Nate Tharp, Tuesday, May 12, 2009 at 5:13 PM Comments (0)

Stu Jackson for USA BasketballFinally, the NBA has responded to the cornicopia of confusion surrounding the personal and flagrant fouls calls in the NBA playoffs. And fortunately for everyone, they’re not going to change anything or improve the situation. On Monday, Stu Jackson told the Associated Press:

“I look at it as opportunity for us to further educate the players as well as the coaches in terms of what a flagrant foul is. Certainly the league office has consistently communicated to both the competition committee members, as well as the teams, on an ongoing basis as these fouls occur.”

I think the players and coaches are telling a very, very different story.

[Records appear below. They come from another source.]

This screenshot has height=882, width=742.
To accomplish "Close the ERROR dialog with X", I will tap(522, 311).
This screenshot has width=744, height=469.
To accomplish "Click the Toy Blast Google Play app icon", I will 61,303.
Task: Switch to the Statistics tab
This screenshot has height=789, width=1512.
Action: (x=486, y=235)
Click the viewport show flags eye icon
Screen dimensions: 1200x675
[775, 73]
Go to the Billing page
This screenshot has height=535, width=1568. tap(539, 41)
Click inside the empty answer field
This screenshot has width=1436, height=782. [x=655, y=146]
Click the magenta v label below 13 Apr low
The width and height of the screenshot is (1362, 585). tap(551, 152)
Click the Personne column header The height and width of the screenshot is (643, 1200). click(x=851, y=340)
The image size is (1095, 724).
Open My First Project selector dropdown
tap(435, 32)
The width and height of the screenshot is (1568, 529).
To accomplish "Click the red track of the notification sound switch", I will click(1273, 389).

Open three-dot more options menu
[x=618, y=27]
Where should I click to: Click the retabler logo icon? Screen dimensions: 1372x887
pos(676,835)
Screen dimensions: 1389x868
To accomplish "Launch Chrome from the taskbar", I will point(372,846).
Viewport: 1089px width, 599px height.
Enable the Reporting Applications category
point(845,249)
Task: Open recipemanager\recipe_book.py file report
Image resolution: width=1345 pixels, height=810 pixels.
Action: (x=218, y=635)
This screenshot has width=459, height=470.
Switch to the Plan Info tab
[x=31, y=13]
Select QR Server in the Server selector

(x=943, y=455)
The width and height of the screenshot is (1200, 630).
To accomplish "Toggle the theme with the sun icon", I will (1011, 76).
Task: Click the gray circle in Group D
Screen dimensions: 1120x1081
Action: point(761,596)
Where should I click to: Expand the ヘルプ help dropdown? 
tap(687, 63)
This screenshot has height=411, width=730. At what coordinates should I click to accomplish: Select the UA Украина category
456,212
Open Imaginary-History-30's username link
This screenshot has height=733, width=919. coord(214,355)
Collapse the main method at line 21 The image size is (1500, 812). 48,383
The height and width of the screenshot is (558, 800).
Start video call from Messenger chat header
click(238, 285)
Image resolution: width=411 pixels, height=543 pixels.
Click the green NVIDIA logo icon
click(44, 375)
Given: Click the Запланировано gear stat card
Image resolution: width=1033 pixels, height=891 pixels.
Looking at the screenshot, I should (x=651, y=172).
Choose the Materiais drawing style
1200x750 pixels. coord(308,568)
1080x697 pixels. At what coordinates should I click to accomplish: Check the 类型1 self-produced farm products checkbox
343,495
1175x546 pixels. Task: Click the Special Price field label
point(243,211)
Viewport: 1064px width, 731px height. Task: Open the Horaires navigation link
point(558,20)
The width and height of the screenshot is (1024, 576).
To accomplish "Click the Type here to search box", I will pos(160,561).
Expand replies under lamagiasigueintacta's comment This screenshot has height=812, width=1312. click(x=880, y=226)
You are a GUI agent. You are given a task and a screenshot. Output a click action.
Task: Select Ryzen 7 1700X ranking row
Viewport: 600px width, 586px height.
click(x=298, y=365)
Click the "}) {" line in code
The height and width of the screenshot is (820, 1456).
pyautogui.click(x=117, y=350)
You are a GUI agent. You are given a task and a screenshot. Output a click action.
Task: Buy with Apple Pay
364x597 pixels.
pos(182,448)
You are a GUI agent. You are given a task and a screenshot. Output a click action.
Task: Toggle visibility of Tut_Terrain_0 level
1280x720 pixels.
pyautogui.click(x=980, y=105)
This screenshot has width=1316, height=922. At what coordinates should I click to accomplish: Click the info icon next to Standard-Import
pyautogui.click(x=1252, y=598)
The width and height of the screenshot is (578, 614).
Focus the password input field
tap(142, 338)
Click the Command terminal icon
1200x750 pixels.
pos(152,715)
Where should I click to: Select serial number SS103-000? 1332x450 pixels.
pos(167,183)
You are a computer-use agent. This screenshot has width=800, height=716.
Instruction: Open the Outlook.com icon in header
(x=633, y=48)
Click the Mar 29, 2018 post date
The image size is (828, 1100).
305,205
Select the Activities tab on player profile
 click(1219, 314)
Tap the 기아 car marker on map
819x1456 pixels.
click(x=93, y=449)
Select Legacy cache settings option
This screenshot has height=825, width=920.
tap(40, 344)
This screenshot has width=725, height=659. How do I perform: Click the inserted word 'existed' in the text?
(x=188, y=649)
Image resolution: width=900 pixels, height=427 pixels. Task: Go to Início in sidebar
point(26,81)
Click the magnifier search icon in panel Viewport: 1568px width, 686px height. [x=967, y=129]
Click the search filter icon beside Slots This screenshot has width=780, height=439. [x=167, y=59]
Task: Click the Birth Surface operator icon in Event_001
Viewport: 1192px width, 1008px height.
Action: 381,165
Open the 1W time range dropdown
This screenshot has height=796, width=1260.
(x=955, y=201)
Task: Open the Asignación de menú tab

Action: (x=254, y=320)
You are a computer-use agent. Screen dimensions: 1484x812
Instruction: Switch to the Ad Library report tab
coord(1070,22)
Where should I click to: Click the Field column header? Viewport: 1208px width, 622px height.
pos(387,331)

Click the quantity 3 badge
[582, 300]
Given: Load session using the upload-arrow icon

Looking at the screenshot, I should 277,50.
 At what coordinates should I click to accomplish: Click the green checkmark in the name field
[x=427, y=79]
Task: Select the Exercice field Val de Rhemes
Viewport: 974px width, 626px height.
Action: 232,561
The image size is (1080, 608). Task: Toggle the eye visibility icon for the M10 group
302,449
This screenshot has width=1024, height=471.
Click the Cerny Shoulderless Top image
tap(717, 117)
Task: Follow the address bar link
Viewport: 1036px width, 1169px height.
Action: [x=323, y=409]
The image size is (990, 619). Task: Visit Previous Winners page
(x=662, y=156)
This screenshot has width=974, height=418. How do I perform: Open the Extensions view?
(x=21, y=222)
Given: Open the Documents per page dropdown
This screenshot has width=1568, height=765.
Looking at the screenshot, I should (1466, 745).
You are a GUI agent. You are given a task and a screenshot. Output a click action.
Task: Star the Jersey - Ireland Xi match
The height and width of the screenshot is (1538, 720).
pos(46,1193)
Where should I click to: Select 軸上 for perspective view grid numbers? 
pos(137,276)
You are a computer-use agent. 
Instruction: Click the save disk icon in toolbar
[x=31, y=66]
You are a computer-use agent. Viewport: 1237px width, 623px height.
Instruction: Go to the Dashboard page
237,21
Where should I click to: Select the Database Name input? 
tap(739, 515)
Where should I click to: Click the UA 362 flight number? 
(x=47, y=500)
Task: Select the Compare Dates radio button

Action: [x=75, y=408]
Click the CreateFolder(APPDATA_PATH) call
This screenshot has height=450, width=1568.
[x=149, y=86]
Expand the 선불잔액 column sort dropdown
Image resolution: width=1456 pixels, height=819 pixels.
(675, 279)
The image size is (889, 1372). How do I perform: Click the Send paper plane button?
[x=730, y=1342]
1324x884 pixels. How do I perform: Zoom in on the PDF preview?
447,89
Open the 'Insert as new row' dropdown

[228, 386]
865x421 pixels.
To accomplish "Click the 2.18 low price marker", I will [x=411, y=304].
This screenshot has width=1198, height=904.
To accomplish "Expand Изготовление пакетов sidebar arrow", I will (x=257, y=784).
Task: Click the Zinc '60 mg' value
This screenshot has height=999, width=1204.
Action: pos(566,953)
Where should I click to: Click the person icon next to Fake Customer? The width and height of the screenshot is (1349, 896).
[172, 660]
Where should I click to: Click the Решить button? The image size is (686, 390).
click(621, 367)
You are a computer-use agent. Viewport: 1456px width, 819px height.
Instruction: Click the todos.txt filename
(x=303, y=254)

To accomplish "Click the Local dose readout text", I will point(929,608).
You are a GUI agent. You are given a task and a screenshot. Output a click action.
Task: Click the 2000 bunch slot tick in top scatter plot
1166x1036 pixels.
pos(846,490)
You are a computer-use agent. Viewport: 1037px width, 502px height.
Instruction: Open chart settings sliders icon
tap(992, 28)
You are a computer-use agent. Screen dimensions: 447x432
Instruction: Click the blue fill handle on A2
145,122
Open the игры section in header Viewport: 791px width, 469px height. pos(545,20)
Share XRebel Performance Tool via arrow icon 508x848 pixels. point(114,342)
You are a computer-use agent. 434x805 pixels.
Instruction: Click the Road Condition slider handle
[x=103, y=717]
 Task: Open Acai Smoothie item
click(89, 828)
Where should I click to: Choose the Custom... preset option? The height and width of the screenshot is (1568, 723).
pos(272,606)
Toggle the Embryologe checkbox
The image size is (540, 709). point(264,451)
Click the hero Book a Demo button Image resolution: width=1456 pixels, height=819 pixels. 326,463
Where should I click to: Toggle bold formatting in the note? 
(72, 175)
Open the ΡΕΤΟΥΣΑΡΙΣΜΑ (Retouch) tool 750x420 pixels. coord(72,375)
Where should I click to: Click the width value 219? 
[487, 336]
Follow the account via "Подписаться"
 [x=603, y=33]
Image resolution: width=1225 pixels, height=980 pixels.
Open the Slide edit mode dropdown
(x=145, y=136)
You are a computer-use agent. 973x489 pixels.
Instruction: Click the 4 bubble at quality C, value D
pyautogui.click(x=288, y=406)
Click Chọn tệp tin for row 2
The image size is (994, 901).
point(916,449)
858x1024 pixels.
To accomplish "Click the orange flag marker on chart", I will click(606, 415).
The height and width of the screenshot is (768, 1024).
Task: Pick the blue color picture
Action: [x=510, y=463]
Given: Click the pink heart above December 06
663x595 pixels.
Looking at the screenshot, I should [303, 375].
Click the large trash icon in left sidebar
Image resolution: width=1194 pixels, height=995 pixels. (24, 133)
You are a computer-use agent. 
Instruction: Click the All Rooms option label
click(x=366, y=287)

“But if there’s still some uncertainty with respect to what is a flagrant foul, what’s a suspendable offense and what a hard foul is, then it’s incumbent upon us here at the league office to do a better job going forward of educating everyone.”

Really Stu, further education? Why don’t you try explaining it for the first time, because I’ve read the rule book, and it’s unbelievably vague. Shane Battier will back me up on that, and he graduated from Duke University. Jackson went on to explain that much of the owness for determining these fouls lands on the individual officials.

“Certainly with respect to flagrant foul penalty ones and all fouls in general, the referees have to make decisions in split tenths of a second. When you’re evaluating the severity of the contact, that’s a daunting task and isn’t always easy to do. That’s why the league office evaluates flagrant fouls postgame to confirm them.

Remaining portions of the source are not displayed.